Application stands disposed of subject to aforesaid amendment."
8. Even after the further enlargement of time, the appellants did not deposit the instalments. Time and again, they approached this Court and gave assurances of depositing the loan amounts but failed to do so.
9. Since the appellants had again defaulted in depositing the amount, the recovery against them stood automatically revived. They then filed a third Writ Petition No. 41020 of 2001 praying for same/ similar relief that the recovery against them may not be pressed and the respondents may be commanded not to use any coercive methods against the appellants. It is the judgment dated 20.12.2001 passed in this writ petition which is under challenge in this special appeal.
10. It is noteworthy that in paragraph 3 of this writ petition, the appellants had categorically stated that "this is the petitioner's first writ petition. He had not approached this Hon'ble Court earlier, either in writ jurisdiction or in any other jurisdiction." Although, it is true that some orders passed in the earlier two writ petitions had been annexed in this Writ Petition No. 41020 of 2001, but by merely filing such orders, the appellants cannot get away with the aforesaid categorical statement made in paragraph 3 of the petition. Besides, this, it is further noteworthy that the appellants had also filed a Civil Suit No. 26 of 2000 in the Court of Civil Judge (Senior Division) Allahabad, challenging the same recovery which, after contest by the bank, was dismissed for default on 10.11.2000 and the matter had become final between the parties. At the time of arguments, the filing of the suit and its dismissal was accepted by the learned counsel for the appellants. This fact has been concealed by the appellants in all the three writ petitions filed by them as also in the present special appeal.
11. The main thrust of the arguments of Sri K. P. Agarwal, learned senior counsel appearing for the appellants was :
(i) that the bank has committed fraud in combining the two loans, namely, the term loan and the cash credit limit and recovering the combined loans as arrears of land revenue (whereas the term loan alone could have been recovered as arrears of land revenue and not the advance under the cash credit limit) ; and
(ii) that some property, although owned by the appellants but not mortgaged by the bank, could not be sold/auctioned for recovery of loans taken by the appellants.
12. With regard to the first issue involved, Sri K. P. Agarwal has accepted that in the earlier three writ petitions, namely. Writ Petition Nos. 23269 of 1999, 26753 of 2000 and 41020 of 2001, this ground of fraud on, the part of the bank in combining the two loans and recovering the same as arrears of land revenue had not been raised. However, the learned counsel states that a ground of fraud can be raised at any stage of the proceedings. In support of his contention learned counsel has cited two decisions of the Apex Court in S.P. Chengalvaraya Naidu v. Jagannath, AIR 1994 SC 853 and India Bank v. Satyam Fibres (India) Put. Ltd., 1997 (1) AWC 2.18 (SC) (NOC) : AIR 1996 SC 2592.
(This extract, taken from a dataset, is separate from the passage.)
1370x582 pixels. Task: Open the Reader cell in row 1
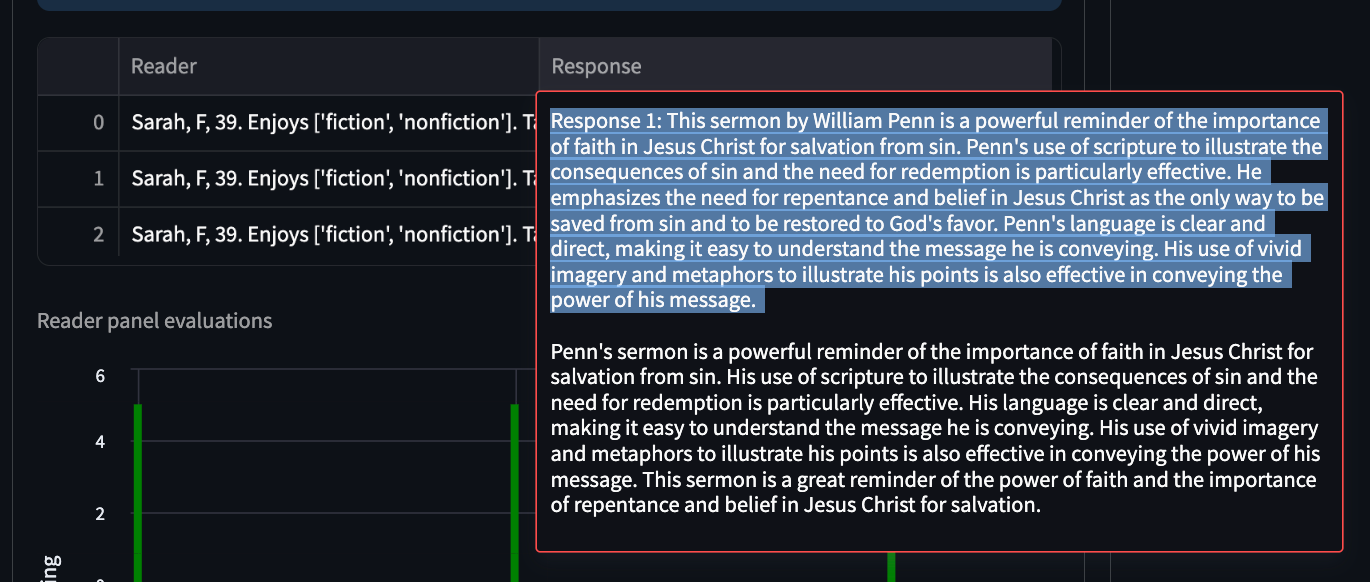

13. Be that as it may, the learned counsel was first required to satisfy us that by combining the two loans and recovering the same as arrears of land revenue, the bank had committed fraud. Sri K.P. Agarwal argued that it was only the term loan which was an agricultural loan availed by the appellants and could be recovered under Section 11 of the U. P. Agricultural Credit Act, 1973, whereas the loan advanced as cash credit limit, was a business loan for which the provisions of the said Act would not be attracted, and hence by issuing a recovery certificate for the combined loan, the bank had committed fraud.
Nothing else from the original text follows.